Your goal ->
Restate each of the lines below word for word and drop every picture.

Given records ->

-.-.-

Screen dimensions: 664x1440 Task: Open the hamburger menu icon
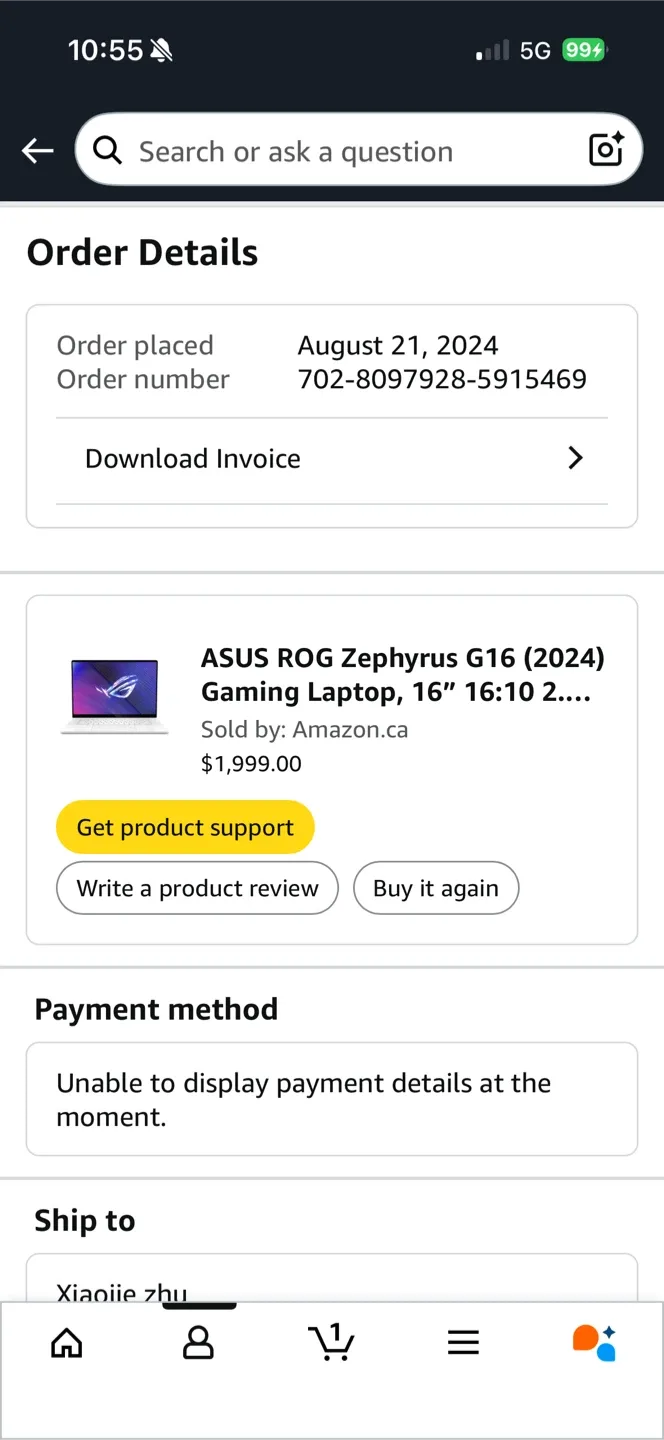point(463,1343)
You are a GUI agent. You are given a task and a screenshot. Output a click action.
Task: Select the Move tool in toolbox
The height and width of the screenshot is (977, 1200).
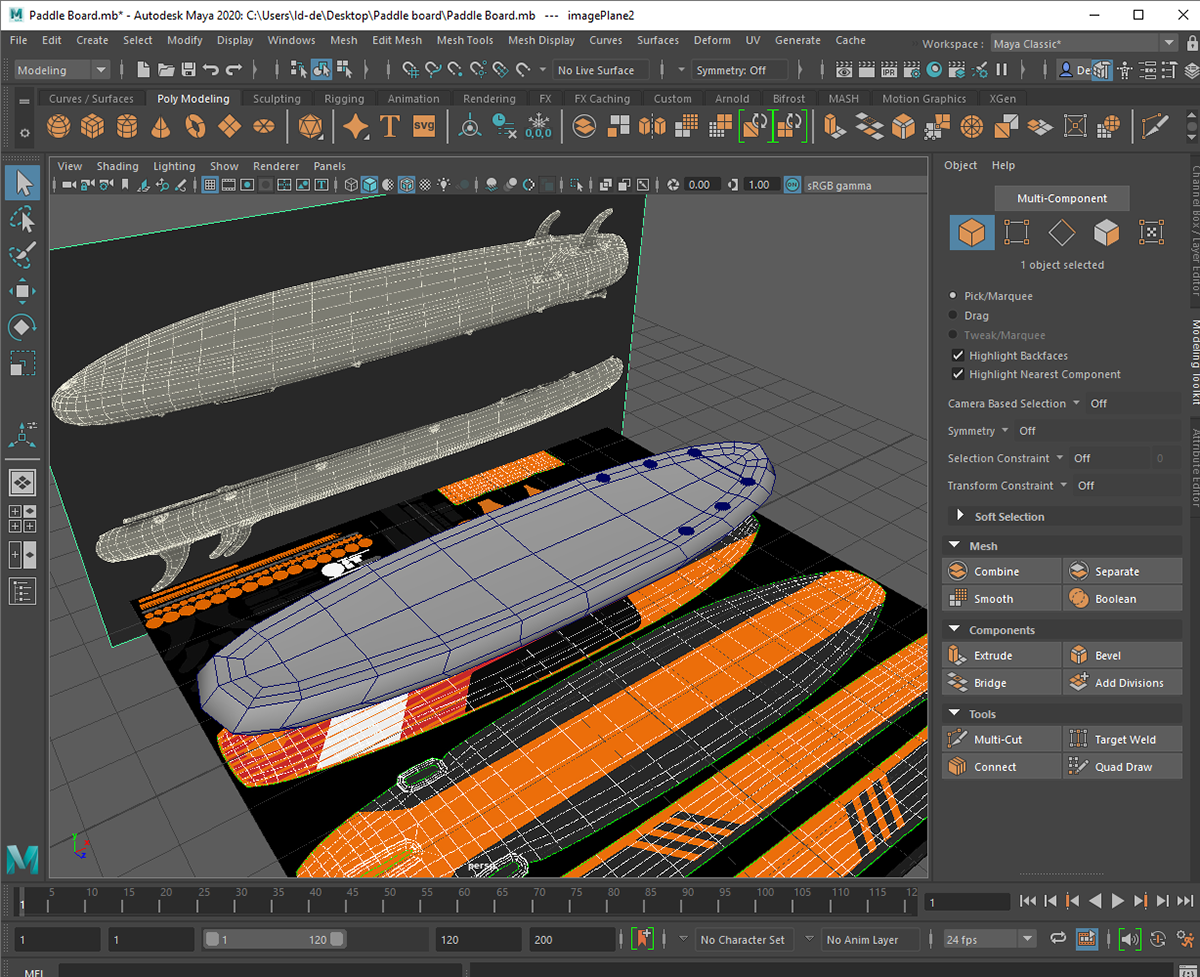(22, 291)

-.-.-

Exercise response ->
Screen dimensions: 664x1440 Task: Open the hamburger menu icon
point(463,1343)
You are a GUI agent. You are given a task and a screenshot. Output a click action.
Task: Select the Move tool in toolbox
The height and width of the screenshot is (977, 1200).
(22, 291)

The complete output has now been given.